Most remarkably, Belgian banks loose 61 %, Cyprus banks 53 %, Irish banks 49 %, Luxembourg banks 32 %, and Dutch banks 22 %. Only Finland (+ 29 %) and Malta (+ 63 %) have seen growing markets since 2008. Total assets in the Spanish domestic banking sector are flat.

At the end of 2013, total assets amounted to 23 BEUR. This represented roughly twice the 2013 GDP of all Eurozone countries.

Total assets of foreign subsidiaries and branches

Total assets of foreign subsidiaries and branches in the Eurozone shrank even more. Overall, they are down 29 % since 2008.

The most important downward trend could be observed in Estonia (- 46 %), Germany (- 72 %), Greece (- 87 %), and Ireland (- 53 %). Belgium (+ 124 %) and Netherlands (+ 50 %) experienced a much higher influence of foreign financial institutions on their markets.

Looking at the entire Eurozone, the influence of European banks in other European markets remains very moderate: By the end of 2013, total assets of foreign subsidiaries and branches represented only 14 % of aggregate total assets (including domestic banking groups as well as foreign subsidiaries and branches).

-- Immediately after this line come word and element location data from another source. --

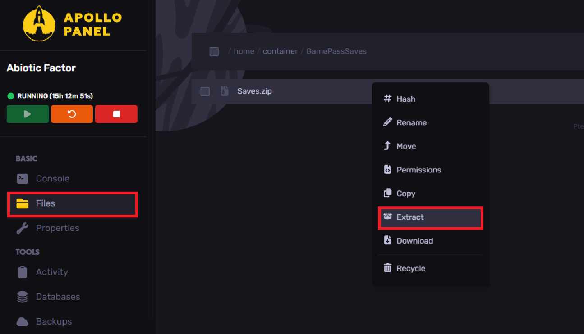Select the Hash context menu option
The width and height of the screenshot is (584, 334).
tap(406, 99)
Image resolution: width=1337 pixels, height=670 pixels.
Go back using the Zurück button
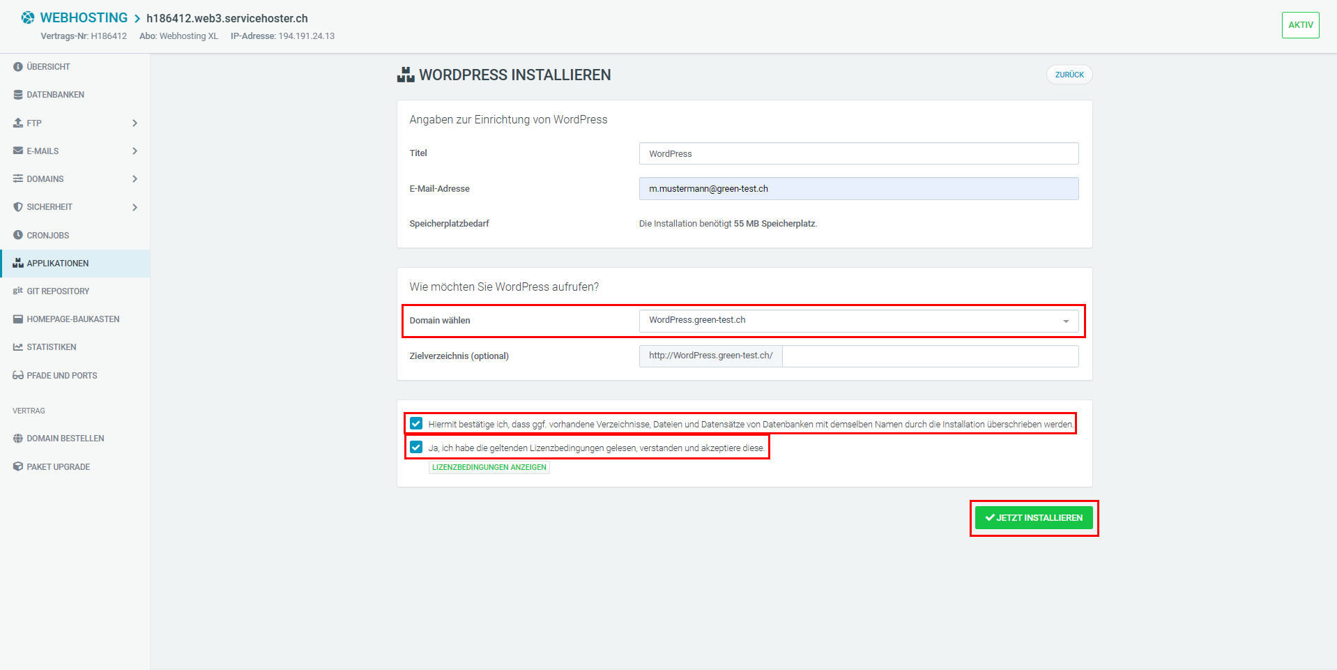[1069, 75]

Distribution of banking sector assets by type of institution

Large European economies are very much dominated by local financial institutions. This is especially true for France, Germany, Greece, Italy, Netherlands, and Spain, where assets held by domestic credit institutions are around or exceed 90 % of total banking sector assets.

By contrast, Estonia, Finland, Luxembourg, and Slovakia are all heavily dominated by subsidiaries of EU credit institutions.

Malta is, obviously, a hub for branches of non-EU credit institutions.

Market concentration of European credit institutions

Overall, the markets for credit institutions in Europe are not very concentrated. On average, the Herfindahl index stands at 1,202. Given the index ranges from 0 (fully competitive market) to 10,000 (monopoly) and the fact that only values above 1,800 signal high concentration, Europe is a pretty competitive market.

Austria (405), Germany (266), Italy (406), and Luxembourg (357) are at the lower end of the index, whereas Finland (3,080), Greece (2,136), and Netherlands (2,104) can be found at the upper end of the index.

The findings of the Herfindahl index match the statistics of the share of total banking assets held by the five largest credit institutions.